The pinnacle of the range though was the 156 GTA, in which guise the V6 was taken out to 3.2 litres and 247bhp. Despite being front-driven, the GTA handled the power well and had a superbly frantic nature. Yes, it torque steered on a potholed road under full-bore acceleration but it had a turn-in as sharp as a 205 GTI and a lovely balanced feeling you didn’t expect this side of the BMW competition.
All this was backed with a deep front spoiler and 17inch alloys through which the racy red Brembo calipers could be glimpsed, while inside you found tasty Momo leather seats. Yes, the GTA looked the part and backed it up with credible performance: 155mph flat out and 0-60mph in just 6.3 seconds.
Despite its M3-challenging credentials, the GTA was never a strong seller in the UK thanks to its stiff pricing and the challenges of ownership. As the cars aged, Alfa’s lack of interest in supporting its older models became an issue and when the differential exploded, many owners either replaced it with the clever Q2 unit from other models... or threw in the towel. Such despair, of course, happened rather sooner with the clutchless manual Selespeed model...

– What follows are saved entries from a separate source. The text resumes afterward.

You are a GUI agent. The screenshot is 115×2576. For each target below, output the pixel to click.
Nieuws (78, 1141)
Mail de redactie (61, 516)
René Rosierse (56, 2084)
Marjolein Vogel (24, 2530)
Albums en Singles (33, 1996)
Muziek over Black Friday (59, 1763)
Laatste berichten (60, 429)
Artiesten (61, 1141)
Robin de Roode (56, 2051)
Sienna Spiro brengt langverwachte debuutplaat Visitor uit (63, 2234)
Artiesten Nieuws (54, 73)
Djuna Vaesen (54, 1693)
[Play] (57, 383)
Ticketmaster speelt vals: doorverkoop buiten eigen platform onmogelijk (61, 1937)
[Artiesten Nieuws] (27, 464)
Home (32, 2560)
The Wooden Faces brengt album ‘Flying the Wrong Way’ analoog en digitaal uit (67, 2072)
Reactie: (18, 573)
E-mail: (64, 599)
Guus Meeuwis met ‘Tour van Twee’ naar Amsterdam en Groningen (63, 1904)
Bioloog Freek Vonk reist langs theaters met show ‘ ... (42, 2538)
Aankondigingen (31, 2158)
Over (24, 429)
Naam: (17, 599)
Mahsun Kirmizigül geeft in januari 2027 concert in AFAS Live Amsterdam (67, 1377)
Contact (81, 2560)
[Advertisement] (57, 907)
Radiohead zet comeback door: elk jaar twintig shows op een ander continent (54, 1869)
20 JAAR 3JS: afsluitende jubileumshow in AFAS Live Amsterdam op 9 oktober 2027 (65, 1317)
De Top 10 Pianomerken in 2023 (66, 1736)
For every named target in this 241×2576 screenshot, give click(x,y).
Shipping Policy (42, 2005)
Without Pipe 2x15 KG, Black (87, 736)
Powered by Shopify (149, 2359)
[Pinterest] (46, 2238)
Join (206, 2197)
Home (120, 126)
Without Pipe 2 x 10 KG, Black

But the GTA remains a cracking drive and its rarity only adds to the appeal. If you can find one – preferably in the even rarer Sportwagon estate format – it’s one of the few modern classic Alfas to promise investment potential.
Buy one for: £8000-£12,000
BMW M COUPE
We’ll never see the like of this again. Here was BMW, famously conservative maker of sober sports saloons and executive cars, having several Jägermeisters too many and wondering what a hard-topped version of the Z3 roadster would look like. Rather odd, was the answer... but not unappealing, with a hint of Honda S600 crossed with Volvo P1800E. Over in Europe, the Z3 coupe was offered with the 2.8 and 3-liter straight-six engines, but here in the UK we only saw the range-topping version which ran the 321bhp M Power engine borrowed from the contemporary M3.
Combining this with the 1300kg Z3 and the semi-trailing arm rear end of the old E30 3-Series had a predictably savage result. Although the car came with a limited-slip differential, early cars made do without electronic traction control, since the computer processing power available at the time couldn’t cope with the wheelspin which built up so quickly.
This was usefully remedied in 2000, BMW took the opportunity to turn it up to 11 by fitting the updated S54 M Power engine as found in the E46 generation of M3. Good for 325bhp, it propelled the M Coupe to 60mph in just 5.1 seconds, with top speed limited to 155mph. Oh and if the M Coupe wasn’t nuts enough for you, BMW also provided the model in open form as the M Roadster, of which 313 remain. The M Coupe would reappear in Z4 form and although these are more affordable, they do lack the lunatic nature of the Z3M.
Produced from: 1997-2002
Buy one for: £20,000-£35,000
It’s hard to believe it now when every motorway journey has the signature LED lamps of an S5 or Q7 lasering into your boot lid, but there was a time and not so long ago when in prestige terms Audi was a definite third tier to Mercedes and BMW.
Yes, the Audi 200 – bigger brother to the aero ‘C3’ generation Audi 100 – offered much to tempt technically-minded buyers away from the dominant E-Class and 5-Series and in stylish Avant estate form with the 20-valve turbo motor borrowed from the Quattro was a deeply capable machine. But for those not needing the Quattro four-wheel drive and wary of the oddball five-cylinder engine, the Audi was still an expensive oddity with something of an upmarket VW flavour. The fiery five-pot may have won rallies for the Quattro, but what buyers wanted in their executive car was a smooth V8 motor which Mercedes was only too happy to offer.
All of which must have hurt back in Ingolstadt, which is why the autocratic Dr. Pïech gave the order to beat the competition at its own game. The ultimate result of that would be the all-aluminum A8 but the stop-gap was an almost-forgotten car, badged simply Audi V8.